A significant issue with the contract model is, well, the contract itself. IDNs ask the hospitalists to cover a certain volume of patients in a set period of time. But the hospitalists have no control over the volume of patients or the payer mix, and so they often refuse to share in the risk...

... Resulting in a contract that looks like this:

  • The IDN and hospitalist group agree to the amount of coverage to be provided.
  • The group provides the physicians, but takes no risk for the cost (that expense is ultimately born by the hospital).
  • The group charges the IDN a management fee, often a percentage of total expenses.
  • The group bills insurance for the patients seen, typically through their own billing and collection service, which charges a fee of 4-7%. The funds collected (less the fee) are used to offset the cost of providing the service and the management fee.
  • The IDN pays the difference between the revenues collected and the expenses incurred.

Here's the rub...

This scenario puts the IDN at risk for the performance of the group's billing and collection program. If the group does not perform, it may risk losing the percentage of funds charged for the service, but the hospital is responsible for any operating losses. Plus, most IDNs employ other physicians and have a billing system in-house - thus paying the group for duplicated services.

Also, the group has lower incentive to control its costs and often collects a higher management fee because of the higher salaries it pays to its hospitalists. Again, the hospital bears the risk. In total, the IDN is essentially taking 105-112% of the risk and expense - more than it would by employing the physicians.

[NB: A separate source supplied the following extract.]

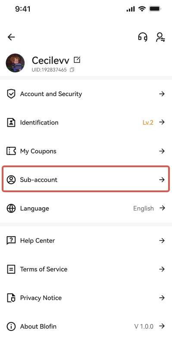The height and width of the screenshot is (346, 172).
Task: Tap the About Blofin info icon
Action: [11, 326]
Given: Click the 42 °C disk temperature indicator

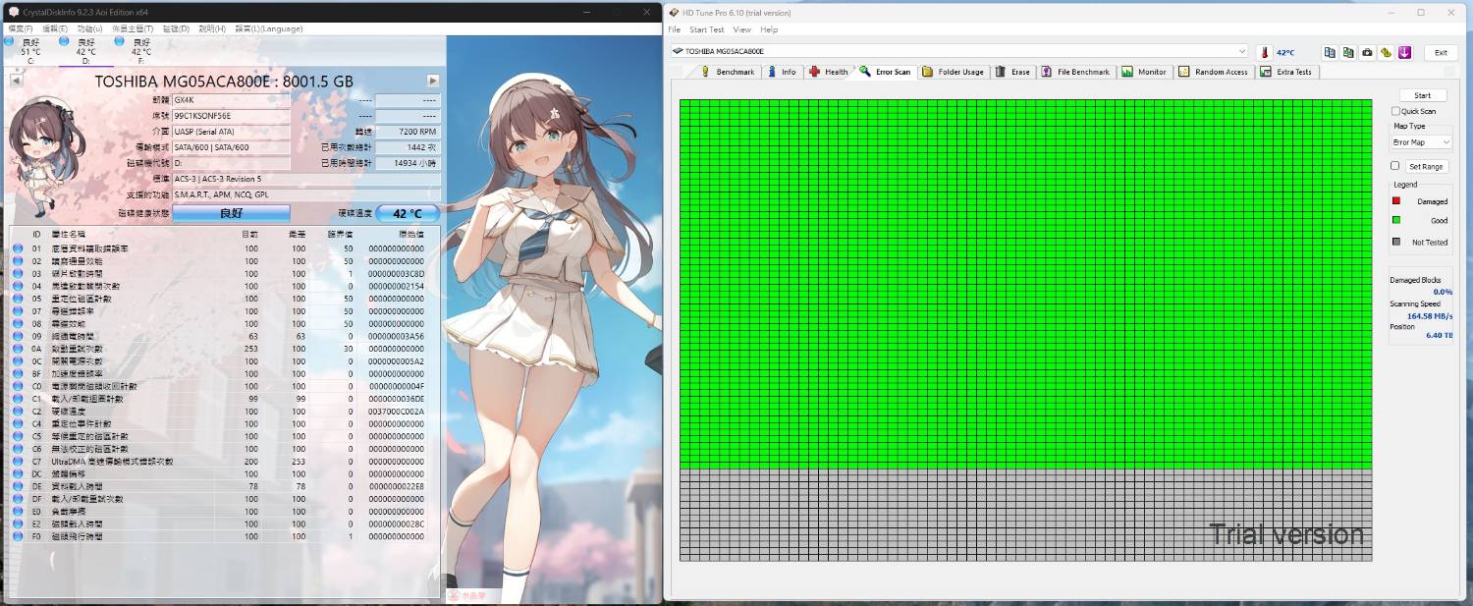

Frequently the quality, outcomes or ALOS are not significantly better than those managed by other physicians. The management and infrastructure of many groups, especially the smaller, local groups, is often weaker and offers less in terms of leadership to address performance issues. All in all, the value an IDN sees from hospitalist contracts can be lower than hoped.

If an IDN wants to evaluate the performance of its hospitalist contract, here are some questions to ask:

1. How does the cost of the hospitalist contract compare to benchmarks?

  • How much is the IDN paying?
  • What level of production is it receiving in exchange?
  • Are the billing and collection functions performing?
  • Would employment cost less?

2. Are physicians and patients satisfied?

3. Does the current hospitalist contract promote alignment?

  • Do the performance metrics align with how the system is paid?
  • Is the IDN's commitment to these metrics apparent in the contract?
  • Does it adequately divide risk between the entities?

4. Is the IDN helping, or hurting, the quality of the program?

  • Does the system create reliable and meaningful performance metrics?
  • Are those metrics available to the physicians
  • Do the physicians know the reports are available?